**Task details:**
Identify and pull out each line of the entries in which "will" occurs.

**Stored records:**
==============================
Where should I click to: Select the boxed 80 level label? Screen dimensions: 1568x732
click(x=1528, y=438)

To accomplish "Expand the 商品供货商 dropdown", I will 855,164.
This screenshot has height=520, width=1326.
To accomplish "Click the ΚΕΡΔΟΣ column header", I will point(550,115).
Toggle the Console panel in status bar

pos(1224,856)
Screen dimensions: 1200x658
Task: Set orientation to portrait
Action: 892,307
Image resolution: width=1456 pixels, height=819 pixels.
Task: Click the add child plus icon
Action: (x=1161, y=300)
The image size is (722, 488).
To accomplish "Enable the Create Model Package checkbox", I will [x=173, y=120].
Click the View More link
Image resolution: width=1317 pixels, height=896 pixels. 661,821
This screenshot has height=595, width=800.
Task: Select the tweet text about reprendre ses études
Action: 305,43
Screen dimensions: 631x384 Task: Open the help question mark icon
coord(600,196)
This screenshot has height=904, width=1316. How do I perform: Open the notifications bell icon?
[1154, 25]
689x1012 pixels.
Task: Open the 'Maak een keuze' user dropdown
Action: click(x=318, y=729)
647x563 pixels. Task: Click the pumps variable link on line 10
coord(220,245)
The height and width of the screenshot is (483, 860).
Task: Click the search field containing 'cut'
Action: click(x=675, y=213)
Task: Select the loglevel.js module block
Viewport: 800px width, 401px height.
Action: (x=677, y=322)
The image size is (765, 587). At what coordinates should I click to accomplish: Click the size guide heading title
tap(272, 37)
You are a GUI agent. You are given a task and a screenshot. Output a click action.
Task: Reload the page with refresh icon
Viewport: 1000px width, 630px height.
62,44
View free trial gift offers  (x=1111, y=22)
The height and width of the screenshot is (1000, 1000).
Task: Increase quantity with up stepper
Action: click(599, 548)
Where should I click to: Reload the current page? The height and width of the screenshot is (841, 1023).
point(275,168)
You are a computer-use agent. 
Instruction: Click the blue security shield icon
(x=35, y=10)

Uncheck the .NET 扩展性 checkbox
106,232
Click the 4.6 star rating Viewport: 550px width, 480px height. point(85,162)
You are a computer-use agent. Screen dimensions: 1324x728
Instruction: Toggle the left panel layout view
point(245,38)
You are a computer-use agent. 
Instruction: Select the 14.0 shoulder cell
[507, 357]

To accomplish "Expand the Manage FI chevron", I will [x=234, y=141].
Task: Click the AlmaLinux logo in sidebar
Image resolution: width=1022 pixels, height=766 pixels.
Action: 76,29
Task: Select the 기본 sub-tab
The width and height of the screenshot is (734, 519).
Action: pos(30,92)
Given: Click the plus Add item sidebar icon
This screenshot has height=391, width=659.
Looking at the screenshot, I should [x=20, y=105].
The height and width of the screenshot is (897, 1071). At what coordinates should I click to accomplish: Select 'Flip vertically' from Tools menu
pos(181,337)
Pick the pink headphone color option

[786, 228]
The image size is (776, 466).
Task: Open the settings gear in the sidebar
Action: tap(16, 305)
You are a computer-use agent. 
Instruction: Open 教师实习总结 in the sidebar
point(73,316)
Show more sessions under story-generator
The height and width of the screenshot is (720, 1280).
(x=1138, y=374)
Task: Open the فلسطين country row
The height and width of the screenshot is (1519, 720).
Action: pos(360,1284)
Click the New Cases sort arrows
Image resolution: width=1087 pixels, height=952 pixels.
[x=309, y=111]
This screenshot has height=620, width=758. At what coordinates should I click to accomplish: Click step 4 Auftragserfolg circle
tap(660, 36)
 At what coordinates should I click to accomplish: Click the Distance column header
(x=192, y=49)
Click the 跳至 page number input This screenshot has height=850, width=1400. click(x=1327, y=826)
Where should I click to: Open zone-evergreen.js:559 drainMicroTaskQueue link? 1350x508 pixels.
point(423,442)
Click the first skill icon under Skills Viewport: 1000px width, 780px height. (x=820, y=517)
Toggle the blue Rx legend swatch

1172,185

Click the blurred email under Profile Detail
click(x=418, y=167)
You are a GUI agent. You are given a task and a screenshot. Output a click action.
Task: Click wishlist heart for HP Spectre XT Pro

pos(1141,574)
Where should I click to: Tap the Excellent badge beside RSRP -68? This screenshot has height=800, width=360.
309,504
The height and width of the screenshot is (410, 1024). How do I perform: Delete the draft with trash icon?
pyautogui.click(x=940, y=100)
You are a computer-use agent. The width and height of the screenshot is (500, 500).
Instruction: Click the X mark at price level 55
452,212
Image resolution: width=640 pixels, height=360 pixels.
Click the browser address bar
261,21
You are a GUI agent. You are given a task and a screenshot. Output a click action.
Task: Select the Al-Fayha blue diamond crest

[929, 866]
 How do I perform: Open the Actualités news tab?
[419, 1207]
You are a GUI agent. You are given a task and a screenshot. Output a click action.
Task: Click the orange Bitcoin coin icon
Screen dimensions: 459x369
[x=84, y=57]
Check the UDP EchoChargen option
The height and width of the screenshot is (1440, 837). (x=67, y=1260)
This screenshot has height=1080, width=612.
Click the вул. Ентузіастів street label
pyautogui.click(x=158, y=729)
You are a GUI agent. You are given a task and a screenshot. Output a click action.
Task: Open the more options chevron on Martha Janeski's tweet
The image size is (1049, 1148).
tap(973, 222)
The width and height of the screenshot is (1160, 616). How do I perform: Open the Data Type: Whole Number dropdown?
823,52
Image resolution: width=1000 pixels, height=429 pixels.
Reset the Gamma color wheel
==============================
**Written solution:**
To accomplish "Expand the 商品供货商 dropdown", I will 855,164.
To accomplish "Click the ΚΕΡΔΟΣ column header", I will point(550,115).
To accomplish "Enable the Create Model Package checkbox", I will [x=173, y=120].
To accomplish "Expand the Manage FI chevron", I will [x=234, y=141].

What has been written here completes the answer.